How immigrants are redefining 'American' in Southern California

The legacy of IRCA, 25 years later

If you want to understand today's immigration policy quagmire, you need to understand the Immigration Reform and Control Act, known as IRCA, a landmark piece of legislation signed by President Ronald Reagan on November 6, 1986.

After much political wrangling over its provisions, the measure did two key things: First, it provided close to 3 million undocumented immigrants a path to legal status, drastically changing their economic prospects and allowing them to move freely about the country and settle in non-traditional receiving states, including in the South and Midwest. Second, in exchange for the amnesty provision, the program set in motion a trend toward tighter enforcement, at the border and in the workplace. The workplace component made it officially illegal to hire undocumented workers, although loopholes in the law allowed employers to continue hiring them, a situation that has led to the current debate over the federal E-Verify program.

This paper published today by the Migration Policy Institute does a good job of explaining IRCA and its legacy 25 years later; one of its three authors is Doris Meissner, who directed the now-defunct Immigration and Naturalization Service during the Clinton administration. An excerpt:

IRCA is generally known for three key components, which the bill"s sponsors fondly referred to as a "three-legged stool." The three legs of the stool were: tougher border enforcement, penalties for employers who hired unauthorized immigrants, and legalization for unauthorized immigrants who had been in the US for five years or more. Supporters of the bill saw all three components as being critically important to solving the problem of illegal immigration.

IRCA"s proponents stressed that increasing border control and immigration enforcement had to be the first leg of the new immigration enforcement regime. To accomplish it, the law established new criminal penalties for fraudulent use of identity documents and for knowingly bringing in, harboring, or transporting unauthorized immigrants. It also increased appropriations for the Immigration and Naturalization Service (INS), which handled immigration enforcement, and for the Executive Office of Immigration Review (EOIR), which adjudicated deportation cases. In addition, the law called on the INS to increase the number of Border Patrol agents by 50 percent from its 1986 level.

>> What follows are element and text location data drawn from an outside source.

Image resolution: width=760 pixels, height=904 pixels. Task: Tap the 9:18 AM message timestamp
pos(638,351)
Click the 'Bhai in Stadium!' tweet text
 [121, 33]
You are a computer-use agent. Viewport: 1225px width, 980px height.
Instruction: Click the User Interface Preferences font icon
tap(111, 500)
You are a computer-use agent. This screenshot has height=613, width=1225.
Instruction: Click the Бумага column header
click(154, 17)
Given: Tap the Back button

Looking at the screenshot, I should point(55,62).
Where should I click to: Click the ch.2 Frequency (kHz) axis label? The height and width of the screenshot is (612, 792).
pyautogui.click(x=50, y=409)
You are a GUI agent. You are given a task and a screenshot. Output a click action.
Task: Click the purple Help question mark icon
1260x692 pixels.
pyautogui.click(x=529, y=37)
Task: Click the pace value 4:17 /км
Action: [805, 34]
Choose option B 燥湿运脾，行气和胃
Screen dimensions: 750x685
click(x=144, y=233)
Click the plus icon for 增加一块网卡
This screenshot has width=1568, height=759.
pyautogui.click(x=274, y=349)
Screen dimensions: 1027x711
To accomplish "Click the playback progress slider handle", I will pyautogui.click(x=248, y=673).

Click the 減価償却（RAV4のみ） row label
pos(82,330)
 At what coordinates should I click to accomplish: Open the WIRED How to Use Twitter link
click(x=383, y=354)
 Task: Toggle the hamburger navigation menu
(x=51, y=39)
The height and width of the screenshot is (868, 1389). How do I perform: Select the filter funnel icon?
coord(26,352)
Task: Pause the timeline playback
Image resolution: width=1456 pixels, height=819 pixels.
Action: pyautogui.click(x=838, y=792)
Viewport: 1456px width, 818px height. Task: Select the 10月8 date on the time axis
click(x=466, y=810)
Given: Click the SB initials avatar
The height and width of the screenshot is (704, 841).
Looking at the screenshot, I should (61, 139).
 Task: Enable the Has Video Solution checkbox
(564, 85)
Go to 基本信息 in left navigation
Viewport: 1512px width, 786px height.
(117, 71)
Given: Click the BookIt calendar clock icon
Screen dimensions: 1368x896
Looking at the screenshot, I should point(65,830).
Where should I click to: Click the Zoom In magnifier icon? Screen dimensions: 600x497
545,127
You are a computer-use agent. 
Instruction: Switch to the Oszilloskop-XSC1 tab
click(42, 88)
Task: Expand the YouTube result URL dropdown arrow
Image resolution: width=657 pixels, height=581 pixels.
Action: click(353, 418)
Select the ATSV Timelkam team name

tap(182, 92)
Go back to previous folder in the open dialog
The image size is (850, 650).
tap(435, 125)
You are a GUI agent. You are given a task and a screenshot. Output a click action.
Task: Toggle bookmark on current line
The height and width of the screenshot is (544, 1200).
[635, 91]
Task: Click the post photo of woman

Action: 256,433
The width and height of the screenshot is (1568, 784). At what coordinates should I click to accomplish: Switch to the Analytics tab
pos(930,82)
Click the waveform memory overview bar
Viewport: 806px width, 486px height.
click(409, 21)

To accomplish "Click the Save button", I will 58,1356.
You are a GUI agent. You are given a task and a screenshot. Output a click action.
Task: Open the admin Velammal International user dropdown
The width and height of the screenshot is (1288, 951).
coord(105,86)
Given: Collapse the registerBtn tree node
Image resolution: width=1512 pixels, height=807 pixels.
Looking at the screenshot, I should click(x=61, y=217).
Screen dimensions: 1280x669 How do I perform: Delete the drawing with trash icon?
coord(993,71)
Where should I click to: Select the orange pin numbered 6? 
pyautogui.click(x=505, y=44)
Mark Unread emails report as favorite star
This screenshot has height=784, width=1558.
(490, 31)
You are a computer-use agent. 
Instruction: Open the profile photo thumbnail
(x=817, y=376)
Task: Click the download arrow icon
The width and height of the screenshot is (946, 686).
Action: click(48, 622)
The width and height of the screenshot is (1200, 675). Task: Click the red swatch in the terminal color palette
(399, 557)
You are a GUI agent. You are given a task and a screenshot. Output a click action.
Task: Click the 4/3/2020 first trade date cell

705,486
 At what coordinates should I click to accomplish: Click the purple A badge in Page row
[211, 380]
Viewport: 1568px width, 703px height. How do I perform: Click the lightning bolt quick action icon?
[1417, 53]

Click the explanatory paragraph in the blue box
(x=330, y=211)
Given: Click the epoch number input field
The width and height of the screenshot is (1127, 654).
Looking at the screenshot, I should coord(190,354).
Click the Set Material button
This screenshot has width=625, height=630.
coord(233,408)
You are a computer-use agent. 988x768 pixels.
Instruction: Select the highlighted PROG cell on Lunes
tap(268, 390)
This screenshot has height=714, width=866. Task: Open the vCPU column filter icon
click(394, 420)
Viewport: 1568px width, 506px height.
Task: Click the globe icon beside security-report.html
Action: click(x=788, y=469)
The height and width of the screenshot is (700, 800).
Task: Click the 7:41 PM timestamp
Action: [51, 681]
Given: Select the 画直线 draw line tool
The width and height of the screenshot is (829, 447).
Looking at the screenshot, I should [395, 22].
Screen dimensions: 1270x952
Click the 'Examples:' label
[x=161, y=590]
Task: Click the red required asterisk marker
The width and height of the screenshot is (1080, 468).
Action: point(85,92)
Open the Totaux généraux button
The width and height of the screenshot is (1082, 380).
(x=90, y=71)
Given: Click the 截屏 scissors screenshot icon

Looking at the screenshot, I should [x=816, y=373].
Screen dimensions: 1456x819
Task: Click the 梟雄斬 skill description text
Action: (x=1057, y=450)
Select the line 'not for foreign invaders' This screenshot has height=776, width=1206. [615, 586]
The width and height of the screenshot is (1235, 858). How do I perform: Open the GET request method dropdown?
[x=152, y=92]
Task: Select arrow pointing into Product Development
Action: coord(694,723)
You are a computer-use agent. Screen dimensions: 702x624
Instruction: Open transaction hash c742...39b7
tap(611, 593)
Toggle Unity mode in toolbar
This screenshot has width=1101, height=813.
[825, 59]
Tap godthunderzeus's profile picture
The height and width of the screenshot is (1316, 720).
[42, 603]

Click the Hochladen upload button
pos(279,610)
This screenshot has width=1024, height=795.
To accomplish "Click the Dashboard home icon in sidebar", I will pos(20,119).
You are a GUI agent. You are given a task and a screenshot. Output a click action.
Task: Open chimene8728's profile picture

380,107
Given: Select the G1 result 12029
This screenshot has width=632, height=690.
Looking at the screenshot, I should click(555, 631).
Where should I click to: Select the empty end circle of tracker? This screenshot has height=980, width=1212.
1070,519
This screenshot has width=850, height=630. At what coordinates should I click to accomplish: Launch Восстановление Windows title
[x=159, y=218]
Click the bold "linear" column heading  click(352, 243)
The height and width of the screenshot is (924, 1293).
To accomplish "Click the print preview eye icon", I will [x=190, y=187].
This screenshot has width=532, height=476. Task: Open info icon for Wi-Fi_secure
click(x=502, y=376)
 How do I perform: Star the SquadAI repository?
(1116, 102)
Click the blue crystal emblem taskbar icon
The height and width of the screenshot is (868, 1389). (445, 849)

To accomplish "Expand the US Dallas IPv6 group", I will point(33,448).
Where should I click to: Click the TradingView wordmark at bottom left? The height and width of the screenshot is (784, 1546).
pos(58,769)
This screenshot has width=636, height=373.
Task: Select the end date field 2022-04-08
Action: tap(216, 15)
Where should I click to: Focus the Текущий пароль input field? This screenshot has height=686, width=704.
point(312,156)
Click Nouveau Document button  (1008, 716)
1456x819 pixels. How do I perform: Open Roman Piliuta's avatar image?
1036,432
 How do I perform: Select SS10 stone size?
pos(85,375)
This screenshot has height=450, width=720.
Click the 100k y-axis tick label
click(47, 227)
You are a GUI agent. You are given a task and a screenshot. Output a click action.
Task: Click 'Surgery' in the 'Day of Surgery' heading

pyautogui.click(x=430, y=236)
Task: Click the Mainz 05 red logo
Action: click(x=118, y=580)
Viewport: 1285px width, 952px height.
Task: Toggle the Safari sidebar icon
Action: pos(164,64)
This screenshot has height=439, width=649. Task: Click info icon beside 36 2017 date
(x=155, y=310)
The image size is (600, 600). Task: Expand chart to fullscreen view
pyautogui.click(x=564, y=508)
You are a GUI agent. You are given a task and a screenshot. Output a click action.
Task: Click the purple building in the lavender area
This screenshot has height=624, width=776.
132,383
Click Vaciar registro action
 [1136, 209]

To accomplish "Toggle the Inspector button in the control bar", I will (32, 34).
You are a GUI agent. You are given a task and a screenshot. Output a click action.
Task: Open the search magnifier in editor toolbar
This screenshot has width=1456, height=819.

The second component of IRCA was to establish, for the first time, federal civil and criminal penalties for employers who knowingly hired unauthorized immigrants. Through a new employment verification regime, the I-9 process, employers were required to verify and document the lawful status and authorization to work of all new hires, including US citizens.

In addition, to ensure that "foreign-looking" workers were not subject to discrimination, IRCA made it unlawful for an employer to discriminate against a job applicant based on his or her national origin or citizenship status. The law created the office of Special Counsel for Immigration Related Unfair Employment Practices in the Department of Justice, which investigates and prosecutes claims of discrimination.

The bill"s legalization provisions " the third leg " were presented as a one-time measure that would "wipe the slate clean" of the problem of illegal immigration, given strengthened border and new employer enforcement.